Memory leak


Im running mother on a cluster (however not MPI) since the cluster is not fully set up. Im running on the master node using 6-12 processors (out of 72) having 80 GB of RAM. However, when Im running the shhh.flows cmd the process will eventually be killed due to memory shortage (see below).

214700 56915 56678.4
214738 56934 56697.2

Total time: 56934 58048.9

Clustering flowgrams...
Reading matrix:     ||||||||||||||||||||||||||||||||||||||||||||||||||||||||||||||||||||||||||||||||||||||||||||||||
Mar 12 03:40:23 biocluster kernel: sge_qmaster invoked oom-killer: gfp_mask=0x201da, order=0, oom_adj=0, oom_score_adj=0
Mar 12 03:40:23 biocluster kernel: [<ffffffff8111400a>] ? oom_kill_process+0x8a/0x2c0
Mar 12 03:40:23 biocluster kernel: Out of memory: Kill process 28047 (mothur) score 982 or sacrifice child
Mar 12 03:40:23 biocluster kernel: Killed process 28047, UID 509, (mothur) total-vm:134438668kB, anon-rss:81057244kB, file-rss:8kB

Is there a way to set the amount of memory usage? Or any advice would be appreciated. Thanks!

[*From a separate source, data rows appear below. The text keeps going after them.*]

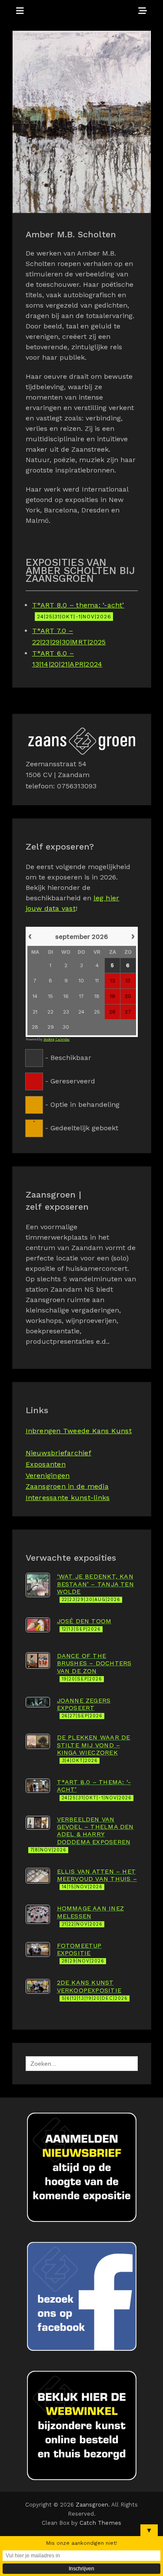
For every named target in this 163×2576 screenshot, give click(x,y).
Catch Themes (100, 2523)
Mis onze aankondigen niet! (81, 2543)
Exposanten (46, 1464)
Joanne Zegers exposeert (84, 1708)
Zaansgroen (92, 2504)
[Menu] (20, 11)
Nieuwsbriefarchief (58, 1453)
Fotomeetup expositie (81, 1953)
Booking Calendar (56, 1039)
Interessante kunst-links (68, 1497)
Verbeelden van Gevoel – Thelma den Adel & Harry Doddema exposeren (82, 1834)
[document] (82, 1031)
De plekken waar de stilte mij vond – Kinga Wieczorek (93, 1748)
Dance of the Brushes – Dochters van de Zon (94, 1667)
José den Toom (84, 1625)
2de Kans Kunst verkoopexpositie (92, 1990)
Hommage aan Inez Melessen (90, 1916)
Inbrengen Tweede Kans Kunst (79, 1431)
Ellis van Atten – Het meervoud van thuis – (97, 1879)
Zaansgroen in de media (67, 1486)
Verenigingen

It looks like you have 214738 unique flow grams… I find this very hard to believe. How are you running trim.flows? Hopefully you are doing this analysis following trim.flows with minflows and maxflows=450 (the defaults) and are splitting the flowgrams up by sample. If not, you are likely in for headaches like the one you’ve got here. MPI won’t help and I suspect all the RAM in the world won’t help you in this case.

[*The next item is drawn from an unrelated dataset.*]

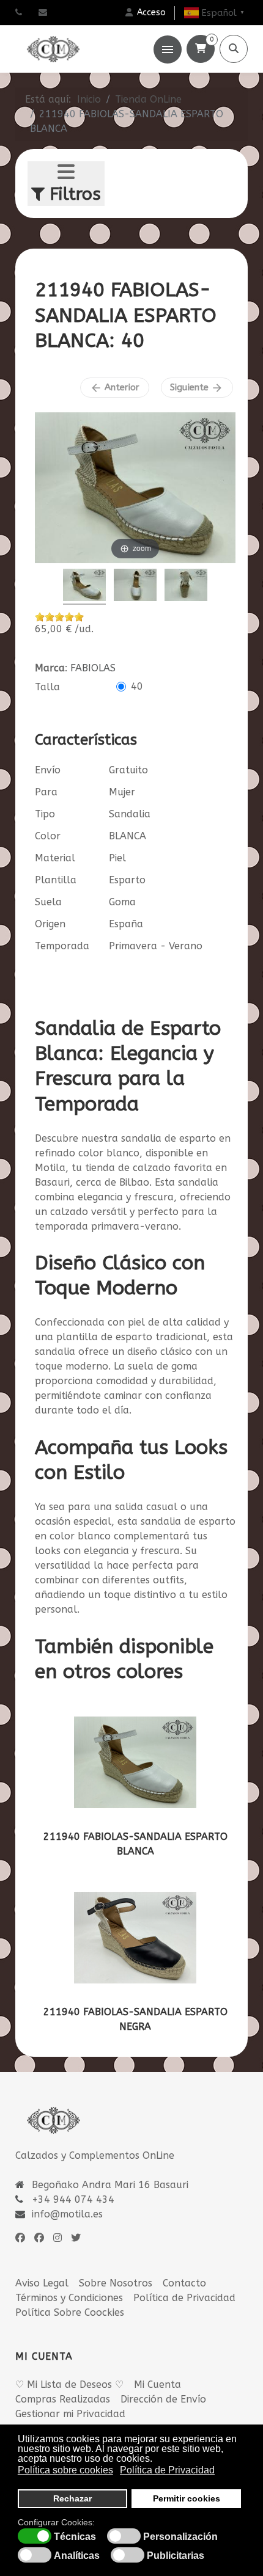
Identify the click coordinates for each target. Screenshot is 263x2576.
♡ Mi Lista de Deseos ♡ (69, 2384)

Hi, thanks for your reply!

Yeah, Im running;

trim.flows(flow=HX1JDSX01.flow,processors=12, minflows=360,maxflows=720)
shhh.flows(flow=HX1JDSX01.trim.flow, processors=12, lookup=LookUp_Titanium.pat)
  1. You need to set minflows=450, maxflows=450. We showed in the PLoS ONE paper, that 360/720 does little to nothing to improve data quality. It also makes it a lot harder to process.

  2. Do you only have one sample in there? If not, you could really help yourself by including the oligos file.